On July 29, 2022, General Atomics Aeronautical Systems, Inc. (GA-ASI) tested a PT6 E-Series model turboprop engine from Pratt & Whitney Canada on GA-ASI’s MQ-9B Remotely Piloted Aircraft (RPA). Multiple full-power engine tests were performed at GA-ASI’s Desert Horizon flight operations facility in El Mirage, California. The PT6 E-Series is a reliable and versatile turboprop engine family that will deliver the performance characteristics required as GA-ASI continues its development of MQ-9B capabilities. GA-ASI has enjoyed a long-term collaboration with Pratt & Whitney for over a decade with their turbofan engine for GA-ASI’s MQ-20 Avenger RPA.
“Our PT6 E-series is the ideal engine for this mission and we look forward to working with General Atomics on this important program,” said Jill Albertelli, president of Pratt & Whitney Military Engines.

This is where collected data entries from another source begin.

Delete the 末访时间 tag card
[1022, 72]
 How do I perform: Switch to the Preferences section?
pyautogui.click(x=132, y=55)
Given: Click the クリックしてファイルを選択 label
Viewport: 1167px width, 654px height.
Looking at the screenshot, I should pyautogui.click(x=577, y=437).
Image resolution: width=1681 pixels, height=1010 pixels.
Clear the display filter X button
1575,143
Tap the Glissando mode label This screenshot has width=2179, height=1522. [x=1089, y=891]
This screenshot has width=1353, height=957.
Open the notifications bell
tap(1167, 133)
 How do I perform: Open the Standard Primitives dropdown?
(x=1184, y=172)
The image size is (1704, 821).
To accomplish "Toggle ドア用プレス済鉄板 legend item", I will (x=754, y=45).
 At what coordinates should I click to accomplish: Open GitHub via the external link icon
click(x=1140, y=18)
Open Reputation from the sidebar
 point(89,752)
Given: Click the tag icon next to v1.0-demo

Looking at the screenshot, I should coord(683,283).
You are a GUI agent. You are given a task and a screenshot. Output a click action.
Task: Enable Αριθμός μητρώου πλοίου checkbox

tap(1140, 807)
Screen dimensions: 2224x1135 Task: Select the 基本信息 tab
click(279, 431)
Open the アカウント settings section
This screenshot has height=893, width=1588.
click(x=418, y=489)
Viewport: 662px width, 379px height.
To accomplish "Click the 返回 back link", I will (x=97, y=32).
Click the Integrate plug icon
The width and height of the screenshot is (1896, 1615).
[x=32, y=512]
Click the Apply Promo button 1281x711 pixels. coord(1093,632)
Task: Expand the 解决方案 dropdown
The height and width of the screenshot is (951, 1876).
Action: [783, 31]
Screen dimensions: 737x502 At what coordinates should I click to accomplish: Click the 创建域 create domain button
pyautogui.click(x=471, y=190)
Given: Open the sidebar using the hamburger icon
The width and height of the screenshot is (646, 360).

“We’ve enjoyed a long-term relationship with Pratt & Whitney. Integrating their PT6 E-Series engine onto our MQ-9B SkyGuardian® aircraft offers an alternate option for future customers that includes a 33 percent increase in power, dual channel electronic propeller and engine control system, as well as all the benefits of the PT6 engine family,” said GA-ASI President David R. Alexander.
The MQ-9 Reaper is an unmanned aerial vehicle (UAV) capable of remotely controlled or autonomous flight operations developed by General Atomics Aeronautical Systems (GA-ASI) primarily for the U.S. Air Force. MQ-9B represents the next generation of RPA system having demonstrated airborne endurance of more than 40 hours in certain configurations, automatic takeoffs and landings under SATCOM-only control, as well as a GA-ASI developed Detect and Avoid system. Its development is the result of a company-funded effort to deliver an RPA that can meet the stringent airworthiness certification requirements of various military and civil authorities.
GA-ASI has developed a variant of the MQ-9B Remotely Piloted Aircraft (RPA) series that meets NATO standards (STANAG-4671), and in cooperation with the FAA, will subsequently meet airworthiness certification standards domestically and around the world. It leverages both the Predator B RPA and Certifiable Ground Control Station (CGCS) as points-of-departure systems and identifies and incorporates the changes needed to achieve a “Type-Certifiable” system. The Royal Air Force was the very first to acquire the SkyGuardian, referred to as PROTECTOR by the British acquisition program, as a replacement for its Reaper fleet.